- [TEXT EXCERPT]:
Content starts
Jim Jarmusch is not your average Hollywood director.
He’s an auteur, a singular filmmaking stylist whose work is often curiously subdued, full of quiet conversation and often haunted by the ghosts of black-and-white art-school projects and bonkers ‘80s fringe strangeness like Repo Man or Suburbia. So when he delves into such well-trod and fan-familiar territory as the vampire film (2013’s unimpeachable Only Lovers Left Alive) or the zombie comedy, viewers should expect something a little different than what they’re used to.
And The Dead Don’t Die ain’t no Shaun of The Dead or Zombieland. It’s not a love letter to George Romero, or a self-aware wink at horror fans, or a blitzkrieg Technicolor splatterfest.
It is, however, a marvelous mixture of vision, humor and decapitation in its own right, a movie that stands apart from the genre it nominally represents while also incorporating some of that genre’s most beloved tropes.
Content ends
- [GIVEN INFORMATION]:
Content starts
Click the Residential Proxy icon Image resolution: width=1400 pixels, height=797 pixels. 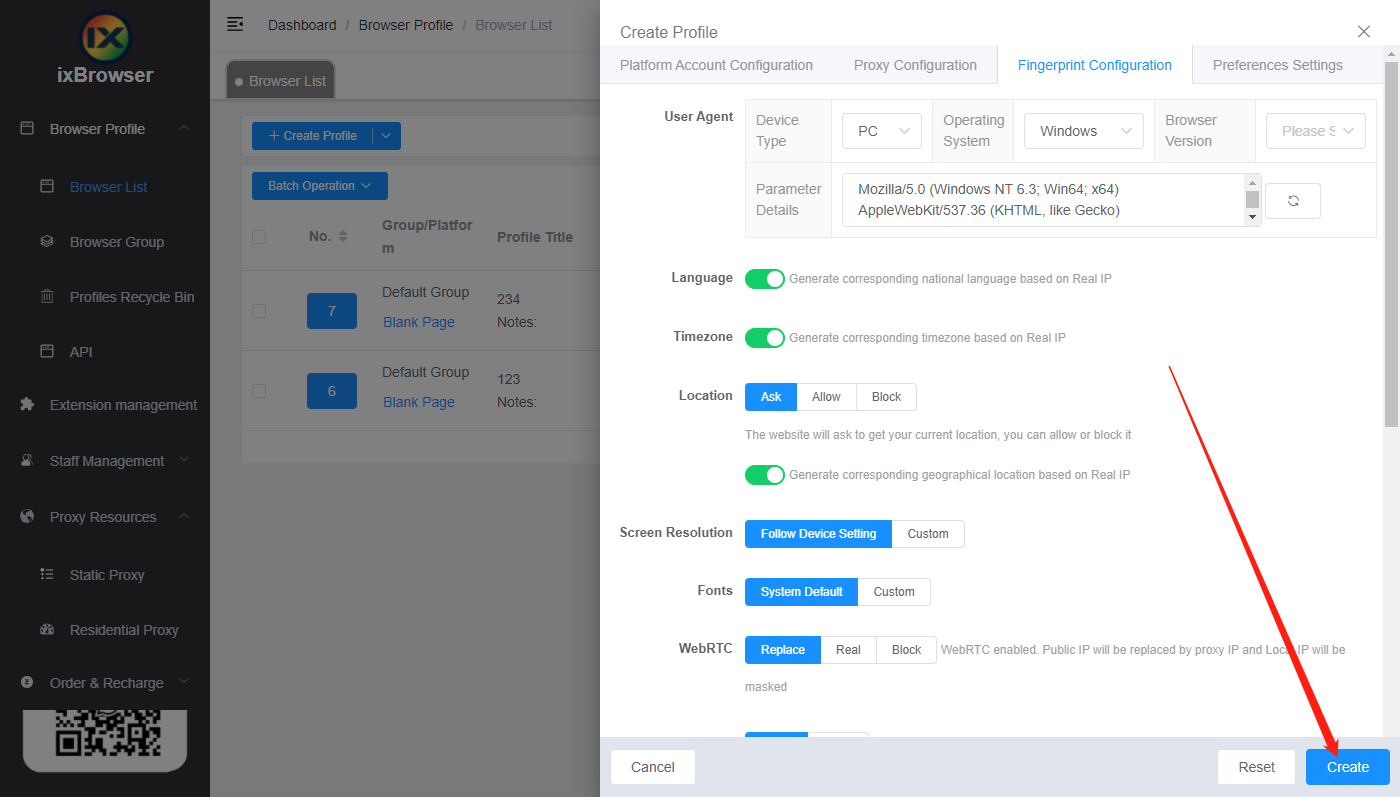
Content ends
- [TASK 1]:
Rewrite the review's stretch from "And The Dead" through "blitzkrieg Technicolor splatterfest.", putting "Lucio Fulci" in place of "George Romero".
- [TASK 2]:
Answer these questions from the review:
(a) In what year was Only Lovers Left Alive released?
(b) Which two '80s fringe films does the review name?
(c) The movie is called a mixture of which three things?
- [TASK 3]:
List every film title mentioned in the review.

- [EXPECTED OUTPUT 1]:
And The Dead Don’t Die ain’t no Shaun of The Dead or Zombieland. It’s not a love letter to Lucio Fulci, or a self-aware wink at horror fans, or a blitzkrieg Technicolor splatterfest.

- [EXPECTED OUTPUT 2]:
(a) 2013
(b) Repo Man and Suburbia
(c) Vision, humor and decapitation

- [EXPECTED OUTPUT 3]:
Repo Man
Suburbia
Only Lovers Left Alive
The Dead Don't Die
Shaun of The Dead
Zombieland